§ WHAT YOU NEED TO DO
Give again, word for word, every line below from the one that has "Instruction: Save the" through the one that has "You are a computer-use agent. This", both included, and no others.

§ DATA RECORDS
☆ ☆ ☆ ☆ ☆

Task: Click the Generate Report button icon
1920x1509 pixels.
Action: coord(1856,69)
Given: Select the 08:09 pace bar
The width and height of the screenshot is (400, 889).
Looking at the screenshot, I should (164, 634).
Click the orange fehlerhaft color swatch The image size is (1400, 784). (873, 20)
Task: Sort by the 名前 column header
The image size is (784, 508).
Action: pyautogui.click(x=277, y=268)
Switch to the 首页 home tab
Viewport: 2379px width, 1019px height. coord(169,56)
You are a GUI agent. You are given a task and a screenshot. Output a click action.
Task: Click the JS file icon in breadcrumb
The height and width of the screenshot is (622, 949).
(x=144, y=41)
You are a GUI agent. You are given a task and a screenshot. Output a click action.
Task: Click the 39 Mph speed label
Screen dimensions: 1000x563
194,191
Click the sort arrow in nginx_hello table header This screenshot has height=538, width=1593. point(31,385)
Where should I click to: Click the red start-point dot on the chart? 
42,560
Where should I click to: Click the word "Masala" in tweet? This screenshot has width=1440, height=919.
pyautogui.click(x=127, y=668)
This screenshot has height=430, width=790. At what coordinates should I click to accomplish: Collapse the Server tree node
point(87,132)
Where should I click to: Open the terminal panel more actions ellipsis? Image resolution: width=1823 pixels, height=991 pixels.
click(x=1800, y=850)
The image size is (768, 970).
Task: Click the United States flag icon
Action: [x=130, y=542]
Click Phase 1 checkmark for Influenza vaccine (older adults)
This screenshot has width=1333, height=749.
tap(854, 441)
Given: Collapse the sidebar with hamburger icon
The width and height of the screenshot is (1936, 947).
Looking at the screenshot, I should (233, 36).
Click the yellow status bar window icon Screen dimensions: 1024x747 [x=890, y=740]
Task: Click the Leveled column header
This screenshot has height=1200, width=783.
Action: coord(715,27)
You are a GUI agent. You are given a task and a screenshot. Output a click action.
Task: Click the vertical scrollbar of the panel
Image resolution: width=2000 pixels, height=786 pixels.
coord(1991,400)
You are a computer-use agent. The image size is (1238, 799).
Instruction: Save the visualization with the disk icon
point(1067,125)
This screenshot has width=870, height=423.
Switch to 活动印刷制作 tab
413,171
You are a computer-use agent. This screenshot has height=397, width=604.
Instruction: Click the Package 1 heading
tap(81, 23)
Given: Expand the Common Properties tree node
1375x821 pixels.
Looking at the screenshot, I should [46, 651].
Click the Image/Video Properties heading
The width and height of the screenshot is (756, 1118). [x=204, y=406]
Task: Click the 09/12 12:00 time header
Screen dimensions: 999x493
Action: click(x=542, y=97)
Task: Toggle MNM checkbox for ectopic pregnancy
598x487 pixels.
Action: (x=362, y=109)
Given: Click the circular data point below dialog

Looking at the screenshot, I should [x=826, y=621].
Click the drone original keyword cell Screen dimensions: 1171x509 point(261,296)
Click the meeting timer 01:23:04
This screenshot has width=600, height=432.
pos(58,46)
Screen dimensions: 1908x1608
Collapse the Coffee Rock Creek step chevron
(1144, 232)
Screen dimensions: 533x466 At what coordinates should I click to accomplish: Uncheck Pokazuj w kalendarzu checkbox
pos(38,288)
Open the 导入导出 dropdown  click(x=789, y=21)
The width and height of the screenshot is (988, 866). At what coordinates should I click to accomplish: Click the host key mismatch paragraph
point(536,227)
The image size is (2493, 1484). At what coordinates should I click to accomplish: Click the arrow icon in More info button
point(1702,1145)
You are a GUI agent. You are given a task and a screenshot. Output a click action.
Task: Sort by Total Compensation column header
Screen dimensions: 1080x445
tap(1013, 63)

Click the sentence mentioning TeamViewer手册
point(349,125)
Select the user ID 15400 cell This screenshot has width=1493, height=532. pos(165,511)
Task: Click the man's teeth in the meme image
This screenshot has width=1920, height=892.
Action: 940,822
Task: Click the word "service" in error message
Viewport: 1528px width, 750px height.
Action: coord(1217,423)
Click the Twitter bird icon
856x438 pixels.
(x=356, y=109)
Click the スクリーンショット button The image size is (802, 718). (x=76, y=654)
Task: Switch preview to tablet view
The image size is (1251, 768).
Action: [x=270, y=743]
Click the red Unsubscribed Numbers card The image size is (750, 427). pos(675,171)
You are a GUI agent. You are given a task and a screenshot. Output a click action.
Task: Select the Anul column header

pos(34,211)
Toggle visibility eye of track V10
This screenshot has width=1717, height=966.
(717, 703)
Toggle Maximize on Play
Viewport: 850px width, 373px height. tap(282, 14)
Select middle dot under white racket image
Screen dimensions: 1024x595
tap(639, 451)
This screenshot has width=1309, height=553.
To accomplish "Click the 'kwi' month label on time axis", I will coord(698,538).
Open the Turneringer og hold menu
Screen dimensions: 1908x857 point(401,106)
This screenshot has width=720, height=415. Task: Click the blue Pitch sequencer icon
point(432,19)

☆ ☆ ☆ ☆ ☆

§ WORKED SOLUTION
Instruction: Save the visualization with the disk icon
point(1067,125)
This screenshot has width=870, height=423.
Switch to 活动印刷制作 tab
413,171
You are a computer-use agent. This screenshot has height=397, width=604.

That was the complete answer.